SEC Charges Christian Video Game Company Founder With Inflating Revenues
The U.S. Securities and Exchange Commission has charged Troy Lyndon, the founder of Left Behind Games Inc., and Ronald Zaucha, a friend of Lyndon's, with a scheme to inflate the revenues of Left Behind Games Inc., a Christian video game company.
The SEC claims that Lyndon gave two billion shares of company stock to Zaucha as supposed compensation in return for consulting services. Zaucha then sold millions of unregistered shares of Left Behind Games Inc., only to give part of the money received from the transaction back to the company in order to make it appear more financially healthy and stable than it actually was. Zaucha sold the stock given to him by Lyndon, generating $4.6 million. Then, Zaucha "kicked back" $3.3 million of the $4.6 million in three ways.
According to the SEC, Zaucha paid Left Behind Games $871,000 between Sept. 2009 and June 2010 as “early-sell fees” for his excessive sale of stock. In Dec. 2010, Zaucha created Lighthouse Distributors and used the money he made from the Left Behind Games stock sales to buy roughly $1.38 million in dated Left Behind Games inventory.
Lighthouse then gave most of these products to churches and religious organizations for free. However, Left Behind Games recognized the revenue from these supposed sales and then claimed that the revenue of Left Behind Games increased nearly 1,300 percent compared with the prior fiscal year as a result.
Directed by Lyndon, Zaucha later gave $1 million to Left Behind Games. On top of that, Lyndon permitted Zaucha to keep $1.28 million of the money generated from the sale of stock for personal use. The SEC also claims that Zaucha performed "few, if any consulting services."

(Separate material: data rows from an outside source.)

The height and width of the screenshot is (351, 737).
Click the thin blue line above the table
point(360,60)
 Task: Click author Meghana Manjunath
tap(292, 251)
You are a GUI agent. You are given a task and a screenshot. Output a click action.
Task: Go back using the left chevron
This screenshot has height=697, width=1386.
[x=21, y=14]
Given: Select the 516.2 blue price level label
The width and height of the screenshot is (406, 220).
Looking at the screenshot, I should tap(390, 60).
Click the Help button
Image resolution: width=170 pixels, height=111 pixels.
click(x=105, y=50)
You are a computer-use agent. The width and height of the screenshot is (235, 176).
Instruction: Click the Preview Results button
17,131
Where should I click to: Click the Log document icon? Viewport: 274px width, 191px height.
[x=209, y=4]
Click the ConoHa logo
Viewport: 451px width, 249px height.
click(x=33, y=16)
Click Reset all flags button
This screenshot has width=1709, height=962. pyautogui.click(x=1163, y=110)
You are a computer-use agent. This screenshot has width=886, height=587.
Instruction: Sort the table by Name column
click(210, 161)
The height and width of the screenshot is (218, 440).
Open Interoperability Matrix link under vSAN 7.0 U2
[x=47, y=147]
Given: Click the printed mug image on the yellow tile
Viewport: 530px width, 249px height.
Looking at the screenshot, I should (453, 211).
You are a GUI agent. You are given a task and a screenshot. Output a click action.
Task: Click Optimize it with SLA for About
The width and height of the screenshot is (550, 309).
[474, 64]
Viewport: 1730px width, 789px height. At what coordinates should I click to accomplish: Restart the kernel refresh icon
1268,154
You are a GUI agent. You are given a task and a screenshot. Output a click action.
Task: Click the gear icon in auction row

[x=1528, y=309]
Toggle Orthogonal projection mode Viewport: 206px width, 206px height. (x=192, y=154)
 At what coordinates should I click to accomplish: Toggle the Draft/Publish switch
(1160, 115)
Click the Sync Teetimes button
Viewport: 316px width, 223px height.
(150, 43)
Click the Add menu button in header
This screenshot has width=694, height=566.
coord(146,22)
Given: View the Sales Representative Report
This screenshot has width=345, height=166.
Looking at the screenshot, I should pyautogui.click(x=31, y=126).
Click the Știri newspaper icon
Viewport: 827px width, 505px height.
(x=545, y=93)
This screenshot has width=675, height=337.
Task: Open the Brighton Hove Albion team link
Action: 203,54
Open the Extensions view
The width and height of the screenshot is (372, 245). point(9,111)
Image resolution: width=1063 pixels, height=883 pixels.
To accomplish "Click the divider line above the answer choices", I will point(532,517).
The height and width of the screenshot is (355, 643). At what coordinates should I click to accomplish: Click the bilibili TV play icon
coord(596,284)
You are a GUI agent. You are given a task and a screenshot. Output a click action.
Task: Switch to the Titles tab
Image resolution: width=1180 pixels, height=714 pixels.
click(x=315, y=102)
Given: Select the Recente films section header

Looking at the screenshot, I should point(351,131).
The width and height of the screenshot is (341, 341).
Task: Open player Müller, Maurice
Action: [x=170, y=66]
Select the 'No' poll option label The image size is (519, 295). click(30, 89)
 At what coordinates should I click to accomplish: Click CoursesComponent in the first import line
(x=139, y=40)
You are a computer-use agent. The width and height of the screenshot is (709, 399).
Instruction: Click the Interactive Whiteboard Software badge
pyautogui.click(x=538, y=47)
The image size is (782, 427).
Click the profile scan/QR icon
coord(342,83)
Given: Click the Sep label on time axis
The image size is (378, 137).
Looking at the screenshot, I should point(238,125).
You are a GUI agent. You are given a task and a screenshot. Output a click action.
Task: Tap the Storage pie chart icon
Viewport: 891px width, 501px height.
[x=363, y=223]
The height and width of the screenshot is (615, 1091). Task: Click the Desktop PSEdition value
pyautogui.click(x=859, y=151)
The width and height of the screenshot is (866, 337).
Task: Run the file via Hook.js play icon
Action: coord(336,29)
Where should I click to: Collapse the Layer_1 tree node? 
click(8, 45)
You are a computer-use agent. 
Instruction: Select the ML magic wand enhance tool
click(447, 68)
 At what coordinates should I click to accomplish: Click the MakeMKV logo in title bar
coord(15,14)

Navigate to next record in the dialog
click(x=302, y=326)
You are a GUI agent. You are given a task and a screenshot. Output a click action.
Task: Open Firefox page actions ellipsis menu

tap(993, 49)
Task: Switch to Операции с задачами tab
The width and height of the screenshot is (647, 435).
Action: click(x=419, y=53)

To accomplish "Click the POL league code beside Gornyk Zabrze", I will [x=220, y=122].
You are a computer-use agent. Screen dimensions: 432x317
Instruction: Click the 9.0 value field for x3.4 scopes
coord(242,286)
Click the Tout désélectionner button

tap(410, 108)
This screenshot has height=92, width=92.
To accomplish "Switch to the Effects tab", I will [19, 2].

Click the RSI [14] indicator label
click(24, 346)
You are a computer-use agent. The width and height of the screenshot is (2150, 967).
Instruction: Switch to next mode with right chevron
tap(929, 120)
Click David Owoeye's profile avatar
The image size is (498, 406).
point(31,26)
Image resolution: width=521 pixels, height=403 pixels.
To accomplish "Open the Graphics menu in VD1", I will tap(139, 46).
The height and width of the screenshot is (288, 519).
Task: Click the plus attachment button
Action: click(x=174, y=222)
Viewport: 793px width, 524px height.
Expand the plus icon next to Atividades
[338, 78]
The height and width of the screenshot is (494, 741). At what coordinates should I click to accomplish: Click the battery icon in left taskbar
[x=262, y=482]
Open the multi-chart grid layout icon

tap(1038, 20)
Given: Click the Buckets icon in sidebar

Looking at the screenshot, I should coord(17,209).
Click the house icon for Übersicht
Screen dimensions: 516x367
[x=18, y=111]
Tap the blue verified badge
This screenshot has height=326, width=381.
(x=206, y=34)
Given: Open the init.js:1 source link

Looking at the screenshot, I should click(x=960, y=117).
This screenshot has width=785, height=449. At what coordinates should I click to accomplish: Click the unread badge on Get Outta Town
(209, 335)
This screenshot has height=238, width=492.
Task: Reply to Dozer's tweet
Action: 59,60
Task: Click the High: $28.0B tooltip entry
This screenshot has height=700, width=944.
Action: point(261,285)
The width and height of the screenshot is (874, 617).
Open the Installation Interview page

When Left Behind Games hit hard times, the SEC claims that Lyndon and Zaucha created their scheme in 2009 in an effort to save the struggling company. At the end of 2011, Left Behind Games let all of its employees go and closed its office.
“Lyndon and Zaucha’s scheme duped investors into believing Left Behind Games was becoming a successful enterprise when it was struggling to stay afloat,” said Michele Wein Layne, Director of the SEC’s Los Angeles Office. “Lyndon essentially gave Zaucha stock in exchange for phony revenue streams that created an inaccurate portrait of the company’s financial health.”
The investigation is currently ongoing and has been conducted out of the SEC's Los Angeles office.